- _WHAT YOU HAVE TO DO_: Copy all of these records line for line, changing nothing.

## start DATA PROVIDED

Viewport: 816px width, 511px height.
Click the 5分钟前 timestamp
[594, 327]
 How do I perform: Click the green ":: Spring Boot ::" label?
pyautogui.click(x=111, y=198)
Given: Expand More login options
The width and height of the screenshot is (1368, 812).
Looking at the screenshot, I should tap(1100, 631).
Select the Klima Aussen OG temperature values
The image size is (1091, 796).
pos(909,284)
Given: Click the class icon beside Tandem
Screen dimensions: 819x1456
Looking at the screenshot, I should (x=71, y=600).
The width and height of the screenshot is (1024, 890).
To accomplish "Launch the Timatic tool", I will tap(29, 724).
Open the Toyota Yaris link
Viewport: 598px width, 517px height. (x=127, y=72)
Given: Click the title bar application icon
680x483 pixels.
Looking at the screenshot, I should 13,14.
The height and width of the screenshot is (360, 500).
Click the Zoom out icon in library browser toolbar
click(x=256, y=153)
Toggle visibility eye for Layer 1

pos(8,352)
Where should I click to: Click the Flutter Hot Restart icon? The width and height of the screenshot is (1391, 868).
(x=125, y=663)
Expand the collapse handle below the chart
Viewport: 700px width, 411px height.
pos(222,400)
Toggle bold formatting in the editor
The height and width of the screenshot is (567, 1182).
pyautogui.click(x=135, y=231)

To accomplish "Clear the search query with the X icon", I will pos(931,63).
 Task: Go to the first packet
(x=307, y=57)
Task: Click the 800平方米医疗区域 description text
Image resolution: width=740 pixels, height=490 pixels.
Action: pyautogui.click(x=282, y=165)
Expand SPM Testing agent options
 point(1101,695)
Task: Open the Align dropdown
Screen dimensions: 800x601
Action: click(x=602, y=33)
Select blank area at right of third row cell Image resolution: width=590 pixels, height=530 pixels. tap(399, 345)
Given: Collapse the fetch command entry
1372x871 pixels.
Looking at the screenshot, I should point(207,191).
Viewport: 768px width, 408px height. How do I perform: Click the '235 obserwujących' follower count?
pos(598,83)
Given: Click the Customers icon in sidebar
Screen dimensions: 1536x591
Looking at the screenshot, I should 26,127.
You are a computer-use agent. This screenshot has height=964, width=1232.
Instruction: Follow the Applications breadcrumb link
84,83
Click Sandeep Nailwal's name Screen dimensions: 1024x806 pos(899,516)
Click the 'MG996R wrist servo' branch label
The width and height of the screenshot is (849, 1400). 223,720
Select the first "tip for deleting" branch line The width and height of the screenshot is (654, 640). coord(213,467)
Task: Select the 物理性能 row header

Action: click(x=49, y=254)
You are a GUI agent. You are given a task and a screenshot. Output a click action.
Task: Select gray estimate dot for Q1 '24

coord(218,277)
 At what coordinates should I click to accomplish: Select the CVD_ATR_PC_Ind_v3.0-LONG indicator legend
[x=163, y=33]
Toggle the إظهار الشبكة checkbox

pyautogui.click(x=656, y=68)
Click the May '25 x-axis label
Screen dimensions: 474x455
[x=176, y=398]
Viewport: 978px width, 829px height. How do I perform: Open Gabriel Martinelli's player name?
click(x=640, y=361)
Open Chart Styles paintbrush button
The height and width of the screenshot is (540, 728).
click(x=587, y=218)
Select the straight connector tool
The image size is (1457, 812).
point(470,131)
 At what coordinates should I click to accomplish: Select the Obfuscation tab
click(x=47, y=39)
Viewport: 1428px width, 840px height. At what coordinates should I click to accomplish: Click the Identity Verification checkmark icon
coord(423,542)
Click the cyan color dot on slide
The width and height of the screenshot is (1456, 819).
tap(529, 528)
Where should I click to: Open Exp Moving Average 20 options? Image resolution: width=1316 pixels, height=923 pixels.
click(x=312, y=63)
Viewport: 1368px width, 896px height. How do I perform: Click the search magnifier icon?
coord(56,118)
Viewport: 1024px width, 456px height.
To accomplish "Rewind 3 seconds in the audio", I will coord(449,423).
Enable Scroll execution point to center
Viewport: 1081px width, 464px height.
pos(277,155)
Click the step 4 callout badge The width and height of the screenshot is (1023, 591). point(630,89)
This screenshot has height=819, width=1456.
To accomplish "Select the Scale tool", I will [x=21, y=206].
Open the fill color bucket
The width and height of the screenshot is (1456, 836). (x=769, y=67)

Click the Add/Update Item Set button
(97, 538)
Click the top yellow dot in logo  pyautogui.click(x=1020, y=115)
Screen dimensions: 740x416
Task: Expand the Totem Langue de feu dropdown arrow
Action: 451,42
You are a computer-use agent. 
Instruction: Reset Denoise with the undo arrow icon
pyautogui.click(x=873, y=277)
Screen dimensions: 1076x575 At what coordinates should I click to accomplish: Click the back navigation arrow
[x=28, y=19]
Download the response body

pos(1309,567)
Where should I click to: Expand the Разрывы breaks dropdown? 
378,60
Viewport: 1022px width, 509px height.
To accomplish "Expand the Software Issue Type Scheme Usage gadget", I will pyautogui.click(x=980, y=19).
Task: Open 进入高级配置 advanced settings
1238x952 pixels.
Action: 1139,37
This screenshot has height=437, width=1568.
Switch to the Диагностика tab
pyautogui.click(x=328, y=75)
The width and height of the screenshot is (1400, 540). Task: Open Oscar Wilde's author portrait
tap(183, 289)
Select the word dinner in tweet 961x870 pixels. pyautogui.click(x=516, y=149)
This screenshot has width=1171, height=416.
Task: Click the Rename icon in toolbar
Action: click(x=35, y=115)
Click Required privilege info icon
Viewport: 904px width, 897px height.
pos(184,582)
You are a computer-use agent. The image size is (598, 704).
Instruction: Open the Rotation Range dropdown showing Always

## end DATA PROVIDED

- _PROBLEM SOLUTION_:
Viewport: 816px width, 511px height.
Click the 5分钟前 timestamp
[594, 327]
 How do I perform: Click the green ":: Spring Boot ::" label?
pyautogui.click(x=111, y=198)
Given: Expand More login options
The width and height of the screenshot is (1368, 812).
Looking at the screenshot, I should tap(1100, 631).
Select the Klima Aussen OG temperature values
The image size is (1091, 796).
pos(909,284)
Given: Click the class icon beside Tandem
Screen dimensions: 819x1456
Looking at the screenshot, I should (x=71, y=600).
The width and height of the screenshot is (1024, 890).
To accomplish "Launch the Timatic tool", I will tap(29, 724).
Open the Toyota Yaris link
Viewport: 598px width, 517px height. (x=127, y=72)
Given: Click the title bar application icon
680x483 pixels.
Looking at the screenshot, I should 13,14.
The height and width of the screenshot is (360, 500).
Click the Zoom out icon in library browser toolbar
click(x=256, y=153)
Toggle visibility eye for Layer 1

pos(8,352)
Where should I click to: Click the Flutter Hot Restart icon? The width and height of the screenshot is (1391, 868).
(x=125, y=663)
Expand the collapse handle below the chart
Viewport: 700px width, 411px height.
pos(222,400)
Toggle bold formatting in the editor
The height and width of the screenshot is (567, 1182).
pyautogui.click(x=135, y=231)

To accomplish "Clear the search query with the X icon", I will pos(931,63).
 Task: Go to the first packet
(x=307, y=57)
Task: Click the 800平方米医疗区域 description text
Image resolution: width=740 pixels, height=490 pixels.
Action: pyautogui.click(x=282, y=165)
Expand SPM Testing agent options
 point(1101,695)
Task: Open the Align dropdown
Screen dimensions: 800x601
Action: click(x=602, y=33)
Select blank area at right of third row cell Image resolution: width=590 pixels, height=530 pixels. tap(399, 345)
Given: Collapse the fetch command entry
1372x871 pixels.
Looking at the screenshot, I should point(207,191).
Viewport: 768px width, 408px height. How do I perform: Click the '235 obserwujących' follower count?
pos(598,83)
Given: Click the Customers icon in sidebar
Screen dimensions: 1536x591
Looking at the screenshot, I should 26,127.
You are a computer-use agent. This screenshot has height=964, width=1232.
Instruction: Follow the Applications breadcrumb link
84,83
Click Sandeep Nailwal's name Screen dimensions: 1024x806 pos(899,516)
Click the 'MG996R wrist servo' branch label
The width and height of the screenshot is (849, 1400). 223,720
Select the first "tip for deleting" branch line The width and height of the screenshot is (654, 640). coord(213,467)
Task: Select the 物理性能 row header

Action: click(x=49, y=254)
You are a GUI agent. You are given a task and a screenshot. Output a click action.
Task: Select gray estimate dot for Q1 '24

coord(218,277)
 At what coordinates should I click to accomplish: Select the CVD_ATR_PC_Ind_v3.0-LONG indicator legend
[x=163, y=33]
Toggle the إظهار الشبكة checkbox

pyautogui.click(x=656, y=68)
Click the May '25 x-axis label
Screen dimensions: 474x455
[x=176, y=398]
Viewport: 978px width, 829px height. How do I perform: Open Gabriel Martinelli's player name?
click(x=640, y=361)
Open Chart Styles paintbrush button
The height and width of the screenshot is (540, 728).
click(x=587, y=218)
Select the straight connector tool
The image size is (1457, 812).
point(470,131)
 At what coordinates should I click to accomplish: Select the Obfuscation tab
click(x=47, y=39)
Viewport: 1428px width, 840px height. At what coordinates should I click to accomplish: Click the Identity Verification checkmark icon
coord(423,542)
Click the cyan color dot on slide
The width and height of the screenshot is (1456, 819).
tap(529, 528)
Where should I click to: Open Exp Moving Average 20 options? Image resolution: width=1316 pixels, height=923 pixels.
click(x=312, y=63)
Viewport: 1368px width, 896px height. How do I perform: Click the search magnifier icon?
coord(56,118)
Viewport: 1024px width, 456px height.
To accomplish "Rewind 3 seconds in the audio", I will coord(449,423).
Enable Scroll execution point to center
Viewport: 1081px width, 464px height.
pos(277,155)
Click the step 4 callout badge The width and height of the screenshot is (1023, 591). point(630,89)
This screenshot has height=819, width=1456.
To accomplish "Select the Scale tool", I will [x=21, y=206].
Open the fill color bucket
The width and height of the screenshot is (1456, 836). (x=769, y=67)

Click the Add/Update Item Set button
(97, 538)
Click the top yellow dot in logo  pyautogui.click(x=1020, y=115)
Screen dimensions: 740x416
Task: Expand the Totem Langue de feu dropdown arrow
Action: 451,42
You are a computer-use agent. 
Instruction: Reset Denoise with the undo arrow icon
pyautogui.click(x=873, y=277)
Screen dimensions: 1076x575 At what coordinates should I click to accomplish: Click the back navigation arrow
[x=28, y=19]
Download the response body

pos(1309,567)
Where should I click to: Expand the Разрывы breaks dropdown? 
378,60
Viewport: 1022px width, 509px height.
To accomplish "Expand the Software Issue Type Scheme Usage gadget", I will pyautogui.click(x=980, y=19).
Task: Open 进入高级配置 advanced settings
1238x952 pixels.
Action: 1139,37
This screenshot has height=437, width=1568.
Switch to the Диагностика tab
pyautogui.click(x=328, y=75)
The width and height of the screenshot is (1400, 540). Task: Open Oscar Wilde's author portrait
tap(183, 289)
Select the word dinner in tweet 961x870 pixels. pyautogui.click(x=516, y=149)
This screenshot has width=1171, height=416.
Task: Click the Rename icon in toolbar
Action: click(x=35, y=115)
Click Required privilege info icon
Viewport: 904px width, 897px height.
pos(184,582)
You are a computer-use agent. The image size is (598, 704).
Instruction: Open the Rotation Range dropdown showing Always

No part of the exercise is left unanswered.